Problem set =
a: In the loan agreement excerpt, where must all records pertaining to Accounts Receivable, general intangibles and contract rights be kept?
b: Write the next part of the loan agreement excerpt, picking up after its final sentence.

Location of Collateral.   Except for Inventory sold in the ordinary course of business, all Inventory and other tangible Collateral have always been, are and shall continue to be kept at Borrower’s principal place of business as noted on the first page of this Agreement.

2.10

Location of Records.   All records pertaining to Accounts Receivable, general intangibles and contract rights have always been, are and shall continue to be kept at Borrower’s chief executive office as noted on the first page of this Agreement.

2.11

Additional Representations Regarding Financial Statements.   Subject to any limitations stated therein or in connection therewith, all balance sheets, earnings statements and other financial data which have been or may hereafter be furnished to Bank to induce it to enter into this Agreement, to extend credit from time to time hereunder, or otherwise furnished in connection herewith, do or shall fairly represent the financial condition of Borrower (or other persons or entities, as applicable) as of the dates and results of operations for the periods for which the same are furnished in accordance with generally accepted accounting principles consistently applied, and all other information, reports and other papers and data furnished to Bank shall be accurate, as of the relevant date, and correct in all material respects and complete insofar as completeness may be necessary to give Bank a true and accurate knowledge of the subject matter.

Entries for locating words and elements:
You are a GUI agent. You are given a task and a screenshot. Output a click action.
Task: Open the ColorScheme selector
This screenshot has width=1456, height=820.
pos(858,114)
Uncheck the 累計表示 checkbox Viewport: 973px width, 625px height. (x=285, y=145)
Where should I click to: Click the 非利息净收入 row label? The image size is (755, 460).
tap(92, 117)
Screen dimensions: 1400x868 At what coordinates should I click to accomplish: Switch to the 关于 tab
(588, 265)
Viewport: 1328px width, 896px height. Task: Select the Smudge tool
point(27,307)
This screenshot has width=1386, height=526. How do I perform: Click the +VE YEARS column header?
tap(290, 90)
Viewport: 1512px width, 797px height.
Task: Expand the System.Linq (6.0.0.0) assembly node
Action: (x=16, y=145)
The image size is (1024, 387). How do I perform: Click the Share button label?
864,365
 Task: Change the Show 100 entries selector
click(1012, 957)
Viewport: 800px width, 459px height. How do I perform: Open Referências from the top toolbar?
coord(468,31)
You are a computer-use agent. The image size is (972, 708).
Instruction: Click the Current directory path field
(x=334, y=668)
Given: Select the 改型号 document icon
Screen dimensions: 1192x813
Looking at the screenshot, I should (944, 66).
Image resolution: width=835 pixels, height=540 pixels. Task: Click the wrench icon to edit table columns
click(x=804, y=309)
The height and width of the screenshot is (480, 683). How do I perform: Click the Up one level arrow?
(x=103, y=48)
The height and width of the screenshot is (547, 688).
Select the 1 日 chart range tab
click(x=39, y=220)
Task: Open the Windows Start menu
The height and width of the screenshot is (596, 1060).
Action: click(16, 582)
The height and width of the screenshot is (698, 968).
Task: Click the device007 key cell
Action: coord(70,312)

Answers for this exercise =
a: At Borrower's chief executive office, as noted on the first page of the Agreement.

b:
2.12

Possession of and Insurance on Equipment.   With respect to any and all equipment which may now or hereafter constitute Collateral hereunder, Borrower shall maintain possession of same, keep the same in good repair, and maintain casualty insurance on the same naming Bank as additional insured and lender loss payee under a lender loss payee endorsement.

2.13

Borrower’s Names and Offices .   Borrower’s name, chief executive office and principal place of business are and always have been as set forth on the first page of this Agreement, except as otherwise disclosed in writing to Bank. Borrower will promptly advise Bank in writing thirty (30) days prior to any change in Borrower’s name, place of organization, organizational identification number, chief executive office or principal place of business.

2.14

Additional Representations Regarding Absence of Defaults Under Other Agreements .   Borrower is not now and will not be in default under any agreement evidencing an obligation for the payment of money, performance of a service or delivery of goods, demand for performance under which, or acceleration of the maturity of which would render Borrower insolvent or unable to meet its other debts as they become due or conduct its business as usual.

2.15

Indemnification.   In the event (a) any of Borrower’s warranties or representations shall prove to be false or misleading; (b) any Account Debtor in judicial proceeding, shall assert against Bank or any of its officers, employees, directors, managers or agents a claim or defense arising out of any transaction between the Account Debtor and Borrower; or (c) Borrower or any other person or entity shall assert against Bank or any of its officers, employees, directors, managers or agents a claim or defense arising out of or relating to any of the Collateral, the Liabilities or any of the Loan Documents, Borrower agrees to indemnify and hold Bank harmless from and against any liability, judgment, cost, attorneys’ fees or other expense whatsoever arising therefrom.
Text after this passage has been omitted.